Xmas Without China follows the story of Tom Xia, a Chinese American, and the task he gives to his neighbors. After a discussion, he asks the family to do a Christmas season without using anything “made in China,” and when they accept the task, the story unfurls.
A well made documentary, China is wonderfully shot, but it’s main thesis is a tad odd. Within the film, we the audience become privy to the fact that not only is the idea of doing a China-free Christmas tough to completely give yourself over to contextually, but it’s also economically nearly impossible. Domestically-made products are extremely expensive and tough to hunt down, so is this a truly great idea in the first place? With an economy that is slowly making a return to form, the purchase and support of domestic products is important and influential within the grand scheme of the US economy, but it’s not something most US households can truly commit to.
However, the film itself is intriguing. The viewer is shown how difficult it truly is, and with beautiful photography and direction, and it is in the moments of difficulty or introspection that the film truly shines. We all strive to give our families the absolute best, and in a world where foreign economies reign supreme, despite the laborers that are often taken advantage of to make the products so cheap, and the confrontations that arise between Xia and the family experimenting here truly are interesting and important.
That said, one can’t help but think that these are mostly surface level discussions.
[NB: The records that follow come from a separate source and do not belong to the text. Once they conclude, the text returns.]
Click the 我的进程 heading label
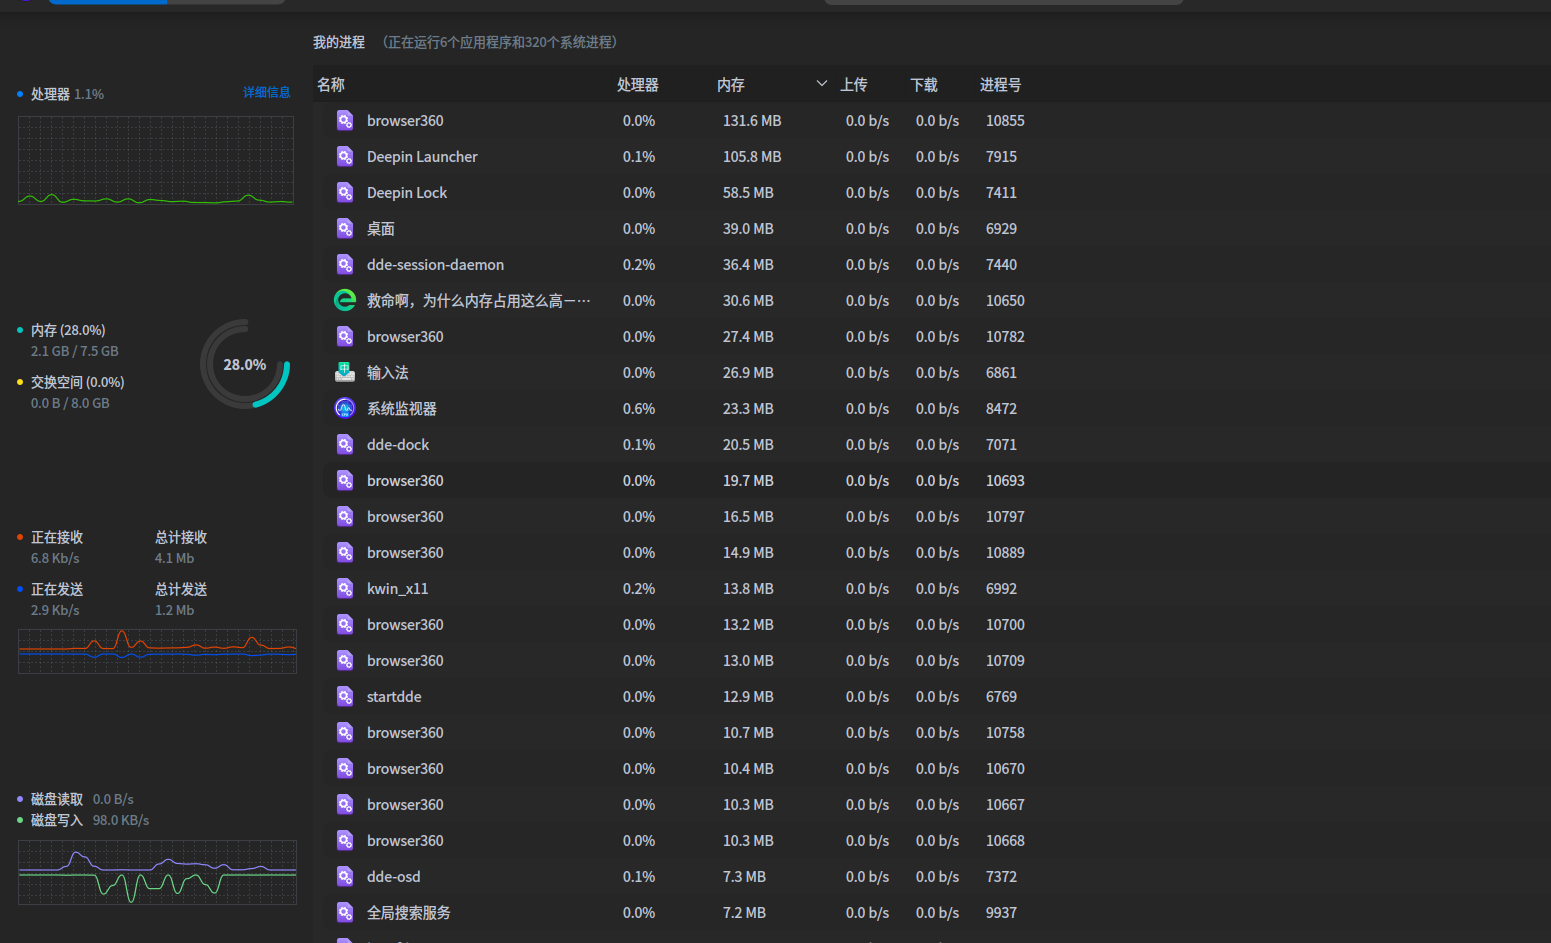 339,42
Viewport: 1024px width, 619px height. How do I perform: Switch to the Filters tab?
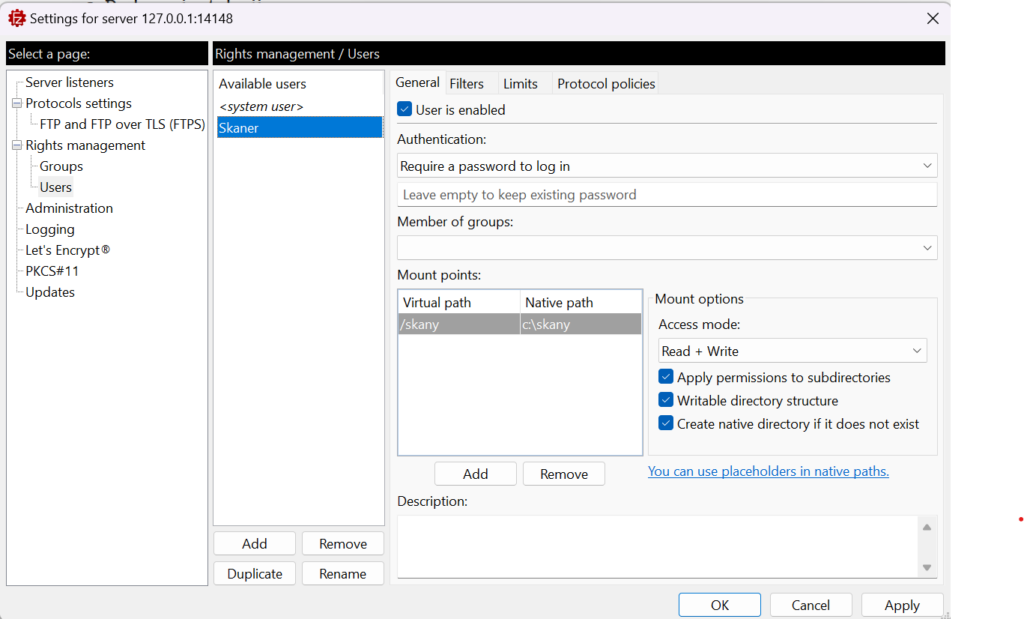coord(466,84)
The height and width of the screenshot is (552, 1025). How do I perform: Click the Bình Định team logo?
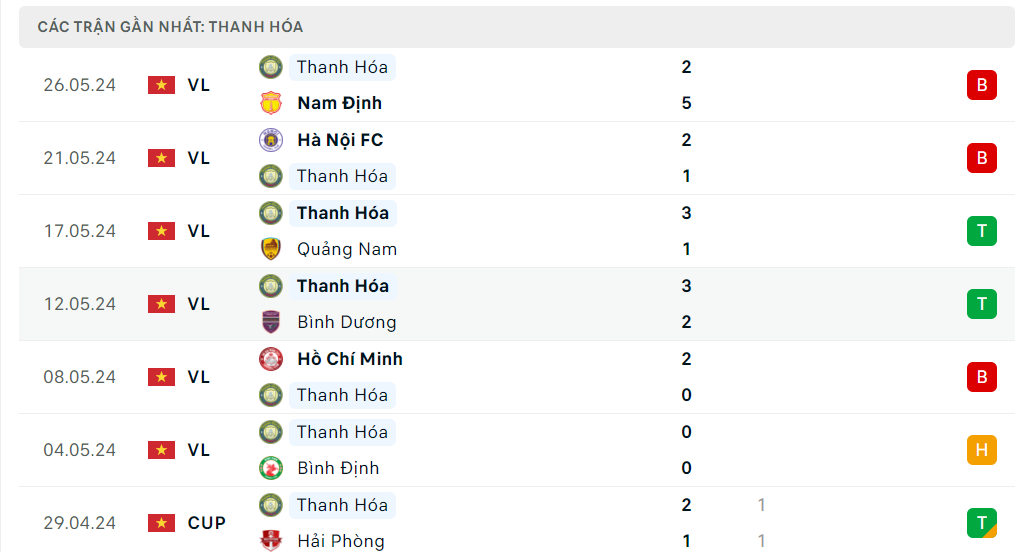coord(270,468)
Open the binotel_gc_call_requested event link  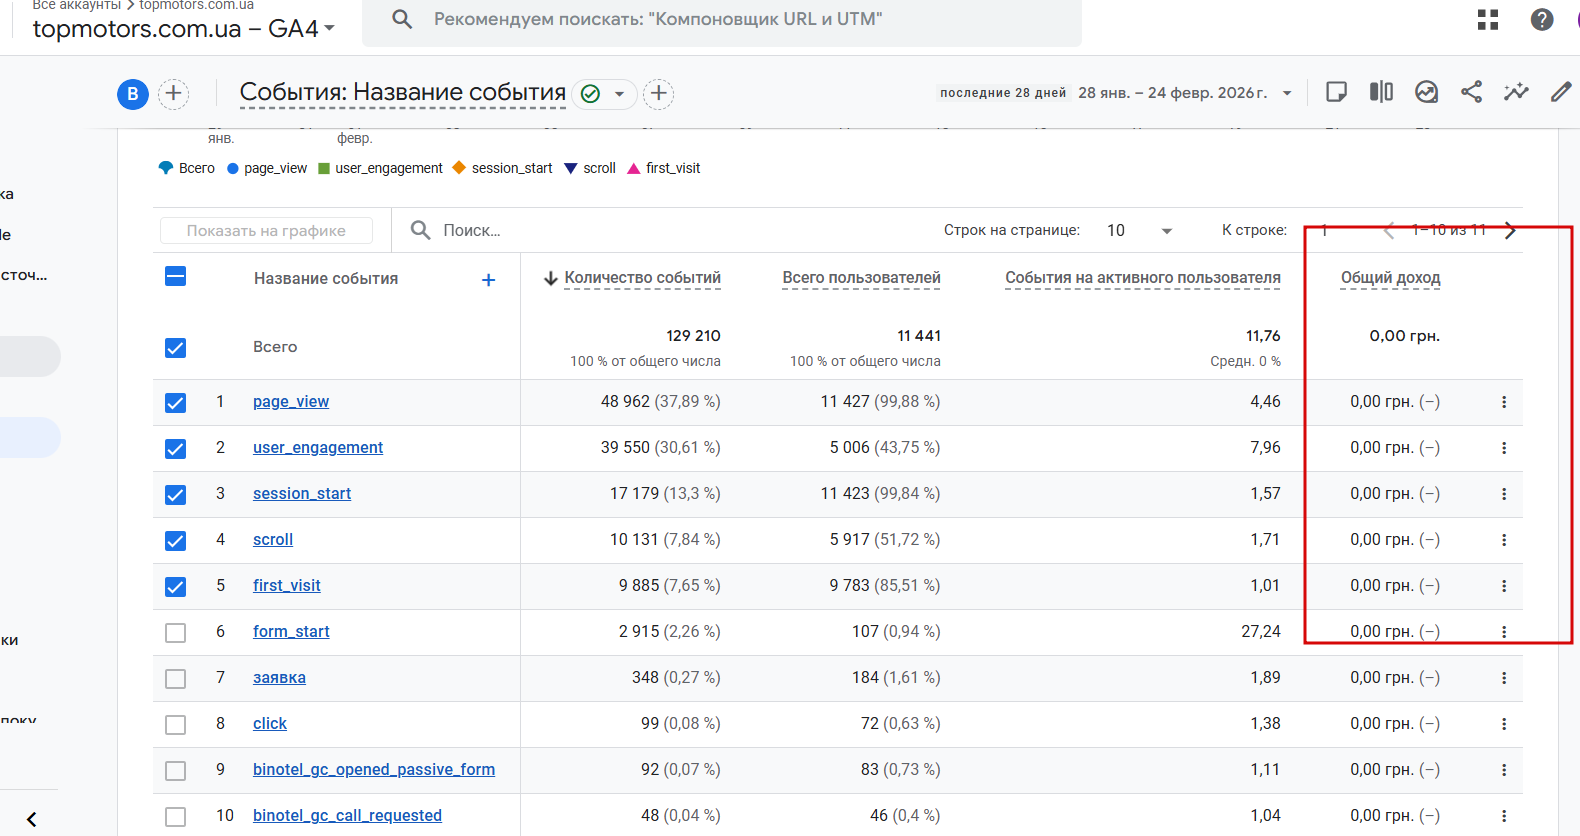pyautogui.click(x=347, y=816)
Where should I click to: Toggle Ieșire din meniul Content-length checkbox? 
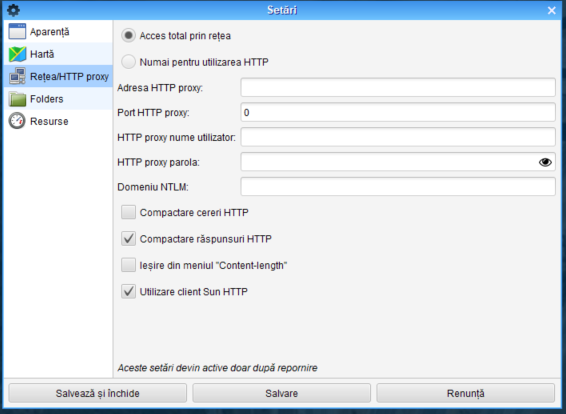coord(128,265)
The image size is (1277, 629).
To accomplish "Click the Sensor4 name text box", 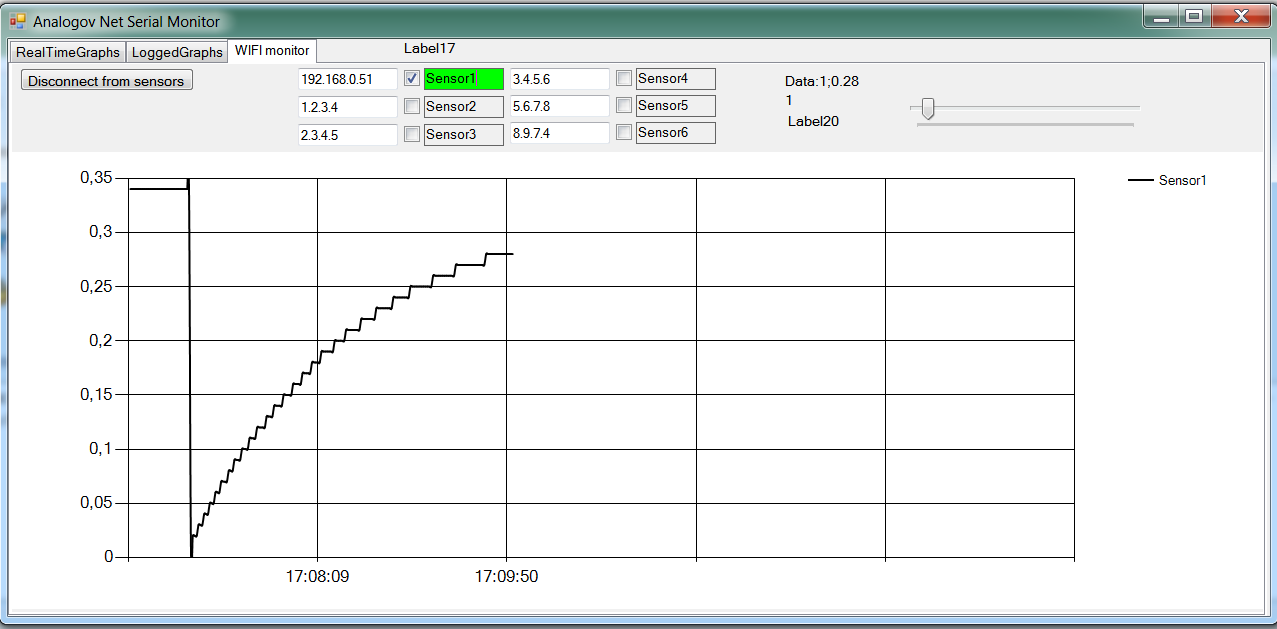I will [675, 79].
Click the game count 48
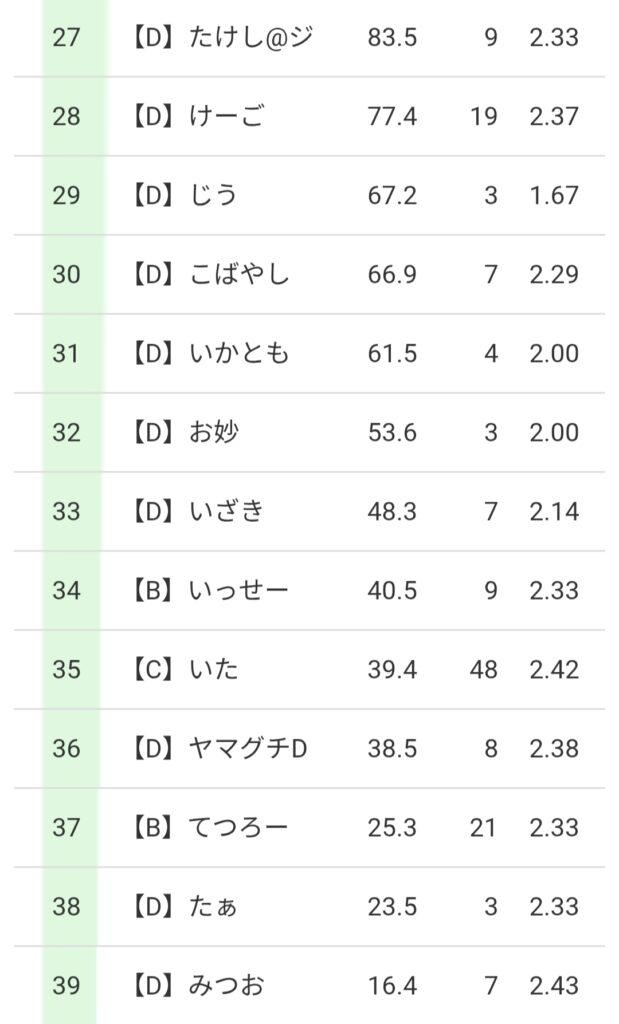Image resolution: width=619 pixels, height=1024 pixels. 483,669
Without truly delving deep into the problem that is foreign influence on our national economy, the film touches on topics ranging from nationalism to economics, without ever truly delving deep into any one topic. With great range of focus but a lack of depth, the film clocks in at right around 80 minutes, but feels even more brisk than that. Lacking the depth of a film like The China Syndrome, Xmas Without China is enjoyable enough, but doesn’t leave the viewer with any sort of intellectual debate raging inside his or her head, or coming between those he or she watched the film with.
Ultimately, Xmas Without China is an enjoyable, if slight, meditation on the influence of China within the grander world economy, but particularly that of the US. Brisk and surface level, the film lacks the intellectual and emotional oomph that makes a picture like Syndrome a great piece of journalism, but it has more than enough style to make it a solid look into how the US economic culture is dependent on foreign bodies in this age of recession.